Task to complete: Below are entries; output exactly the lines from the one with "Terms and Conditions (730, 2223)" to the one with "chilly (652, 796)", both included, and nothing else.

(Extracted data entries)
*** Block opens ***

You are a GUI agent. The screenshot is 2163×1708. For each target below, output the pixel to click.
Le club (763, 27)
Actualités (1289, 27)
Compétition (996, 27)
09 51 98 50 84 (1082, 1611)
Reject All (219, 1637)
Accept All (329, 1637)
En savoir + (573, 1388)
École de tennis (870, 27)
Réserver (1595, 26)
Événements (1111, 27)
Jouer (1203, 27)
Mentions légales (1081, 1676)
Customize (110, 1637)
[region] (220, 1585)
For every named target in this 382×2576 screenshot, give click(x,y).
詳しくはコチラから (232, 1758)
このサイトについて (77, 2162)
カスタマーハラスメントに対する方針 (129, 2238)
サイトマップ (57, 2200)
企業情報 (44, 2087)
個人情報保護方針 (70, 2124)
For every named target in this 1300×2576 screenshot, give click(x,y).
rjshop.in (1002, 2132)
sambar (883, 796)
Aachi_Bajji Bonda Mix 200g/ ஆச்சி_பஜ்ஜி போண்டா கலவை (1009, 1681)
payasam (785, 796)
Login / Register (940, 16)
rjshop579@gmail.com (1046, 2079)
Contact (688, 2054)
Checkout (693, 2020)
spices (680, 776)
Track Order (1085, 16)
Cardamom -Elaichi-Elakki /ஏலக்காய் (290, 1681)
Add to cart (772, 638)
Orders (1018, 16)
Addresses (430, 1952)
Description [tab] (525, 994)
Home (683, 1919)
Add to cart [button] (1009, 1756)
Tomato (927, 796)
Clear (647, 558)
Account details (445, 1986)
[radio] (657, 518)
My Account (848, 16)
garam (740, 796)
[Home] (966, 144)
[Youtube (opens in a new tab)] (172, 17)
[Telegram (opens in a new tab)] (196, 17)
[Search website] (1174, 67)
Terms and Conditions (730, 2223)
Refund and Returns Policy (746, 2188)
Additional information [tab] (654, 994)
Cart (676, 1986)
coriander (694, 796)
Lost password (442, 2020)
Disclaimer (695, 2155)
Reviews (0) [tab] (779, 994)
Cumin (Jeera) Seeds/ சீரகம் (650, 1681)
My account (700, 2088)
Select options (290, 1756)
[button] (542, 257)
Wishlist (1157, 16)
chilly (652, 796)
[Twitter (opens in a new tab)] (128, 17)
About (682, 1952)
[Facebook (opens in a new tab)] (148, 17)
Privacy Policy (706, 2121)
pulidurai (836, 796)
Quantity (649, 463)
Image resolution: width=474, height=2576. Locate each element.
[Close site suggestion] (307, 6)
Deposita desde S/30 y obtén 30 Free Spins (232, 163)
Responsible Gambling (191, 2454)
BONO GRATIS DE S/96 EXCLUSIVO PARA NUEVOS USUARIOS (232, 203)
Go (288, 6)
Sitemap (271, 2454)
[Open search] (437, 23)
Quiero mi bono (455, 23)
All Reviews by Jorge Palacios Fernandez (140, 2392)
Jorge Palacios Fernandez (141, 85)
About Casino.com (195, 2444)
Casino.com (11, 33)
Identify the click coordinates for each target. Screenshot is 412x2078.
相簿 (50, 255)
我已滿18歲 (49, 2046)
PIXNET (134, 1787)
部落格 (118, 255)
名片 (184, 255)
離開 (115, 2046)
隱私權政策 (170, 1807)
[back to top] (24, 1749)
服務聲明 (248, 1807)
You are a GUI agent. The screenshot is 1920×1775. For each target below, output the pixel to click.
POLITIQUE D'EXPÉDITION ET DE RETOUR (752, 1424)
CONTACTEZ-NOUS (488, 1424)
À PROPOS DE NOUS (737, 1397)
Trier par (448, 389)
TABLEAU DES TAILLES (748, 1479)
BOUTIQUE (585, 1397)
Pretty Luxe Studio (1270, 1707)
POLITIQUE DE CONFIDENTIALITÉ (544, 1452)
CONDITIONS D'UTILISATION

*** Block closes ***

Result of this exercise:
Terms and Conditions (730, 2223)
Refund and Returns Policy (746, 2188)
Additional information [tab] (654, 994)
Cart (676, 1986)
coriander (694, 796)
Lost password (442, 2020)
Disclaimer (695, 2155)
Reviews (0) [tab] (779, 994)
Cumin (Jeera) Seeds/ சீரகம் (650, 1681)
My account (700, 2088)
Select options (290, 1756)
[button] (542, 257)
Wishlist (1157, 16)
chilly (652, 796)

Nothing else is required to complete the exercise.